Julie Ancian, doctorante en sociologie ehess-Iris-Cermes3, philippe Auvergon, chercheur au cnrs Comptrasec, francis Bailleau, chercheur émérite au cnrs-cesdip.Arnaud Gaillard, chercheur, Laboratoire Sens et Compréhension du Monde Contemporain Claire de Galembert, chercheuse au cnrs- ISP Yannis Gansel, psychiatre aux Hospices Civils de Lyon et docteur en sciences sociales Jérémie Gauthier, docteur en sociologie iris-ehess Virginie Gautron, maître de conférences en droit pénal, Université.Coline Cardi, maîtresse de conférences en sociologie, Université Paris 8 Vincennes Saint-Denis.Anne Simon, maître de conférences en droit, Université Paris 1 Panthéon-Sorbonne Patrick Simon, revue Mouvements Serge Slama, maître de conférences en droit public, Université Paris Ouest Nanterre La Défense Laurent Solini, maître de conférences en sociologie, Nouvelle Université de Montpellier Eric Soriano, maître de conférences.Le scandale récurrent de la surpopulation carcérale a ancré dans les esprits lidée quil ny avait pas, en France, suffisamment de places de prison.Sophie Duchesne, chercheuse au cnrs-Centre Emile Durkheim Renaud Epstein, maitre de conférences en science politique, Sciences Po Saint-Germain-en-Laye.Le gouvernement pense ainsi mettre un terme à la surpopulation endémique des prisons et faire respecter le principe de lencellulement individuel, promis depuis la fin du 19e siècle.Depuis 1980, près de 30 000 nouvelles places ont été mises en service.
On observe au contraire une tendance qui sest toujours confirmée à remplir les places de prison disponibles, au-delà même de la capacité prévue.
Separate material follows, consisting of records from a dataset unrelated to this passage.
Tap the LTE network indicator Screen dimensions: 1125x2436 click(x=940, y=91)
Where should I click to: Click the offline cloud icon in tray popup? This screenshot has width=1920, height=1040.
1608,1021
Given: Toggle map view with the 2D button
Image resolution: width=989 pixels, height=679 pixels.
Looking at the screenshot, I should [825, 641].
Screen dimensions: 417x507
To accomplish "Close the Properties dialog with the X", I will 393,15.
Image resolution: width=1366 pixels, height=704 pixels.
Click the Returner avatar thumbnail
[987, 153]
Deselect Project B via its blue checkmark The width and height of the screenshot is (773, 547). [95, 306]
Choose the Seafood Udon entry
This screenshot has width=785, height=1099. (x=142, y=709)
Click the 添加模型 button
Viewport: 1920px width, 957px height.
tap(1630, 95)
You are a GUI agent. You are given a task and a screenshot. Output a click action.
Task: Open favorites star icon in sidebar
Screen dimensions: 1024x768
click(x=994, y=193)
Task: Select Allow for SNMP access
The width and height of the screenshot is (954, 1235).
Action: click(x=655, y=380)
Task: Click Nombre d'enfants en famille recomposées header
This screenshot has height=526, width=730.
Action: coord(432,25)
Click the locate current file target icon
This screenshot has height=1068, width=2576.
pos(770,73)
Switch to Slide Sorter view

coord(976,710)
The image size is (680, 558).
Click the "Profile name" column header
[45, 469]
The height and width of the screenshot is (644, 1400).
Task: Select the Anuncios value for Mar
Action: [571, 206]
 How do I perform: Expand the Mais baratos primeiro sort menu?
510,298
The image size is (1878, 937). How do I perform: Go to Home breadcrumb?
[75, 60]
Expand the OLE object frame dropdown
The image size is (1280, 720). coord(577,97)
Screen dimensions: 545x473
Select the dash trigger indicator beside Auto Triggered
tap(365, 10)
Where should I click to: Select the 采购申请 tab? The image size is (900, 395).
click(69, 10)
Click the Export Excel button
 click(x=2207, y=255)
Pourtant, la part des personnes incarcérées pour homicide na cessé de diminuer depuis les années 1980, moins de 10 des personnes détenues le sont pour ces faits : ce sont les vols qui arrivent en tête des motifs dincarcération en France ; le trafic de drogue arrive.
Yves Cartuyvels, professeur ordinaire, Université Saint-Louis, Bruxelles, gilles Chantraine, chercheur au cnrs-Clersé, alexandre Ciaudo, professeur de droit public, Université de Bourgogne-Franche-Comté.Selon le Garde des Sceaux, il faudrait construire «entre 10 309 et 16 143 nouvelles cellules dici à 2025».Ils ont fait les affaires des entreprises du bâtiment qui récupèrent les marchés.Plus du tiers des détenus souffre daddictions, plus du quart de troubles psychiatriques graves.Lintention carte cdiscount casino contact humanitaire est louable, mais lenfer est pavé de bonnes intentions.Le budget de ces services représente moins de 2 du budget global de ladministration, grevé par le poids de son programme immobilier.Lexpérience montre que louverture de places de prison naméliore pas les conditions dincarcération ; elle naméliore pas non plus la sécurité publique : il est faux quon renonce à incarcérer faute de place.Delphine Costa, professeure de droit public, Aix-Marseille Université.Le système pénal français nest pas laxiste, au contraire, il se montre plus répressif que beaucoup de ses voisins européens, dans la durée des peines ou le recours à la détention provisoire.Lurgence de bâtir sest imposée dans le débat public comme une solution évidente, que lon soit séduit par des arguments sécuritaires ou humanitaires.Une nouvelle evaluation, /art_pix/stat_infostat_127.pdf.



Construire de nouvelles places de prison, cest ponctionner des fonds qui manquent pour donner un sens à la peine, préparer la sortie, développer la formation et le travail, améliorer la condition des personnels pénitentiaires.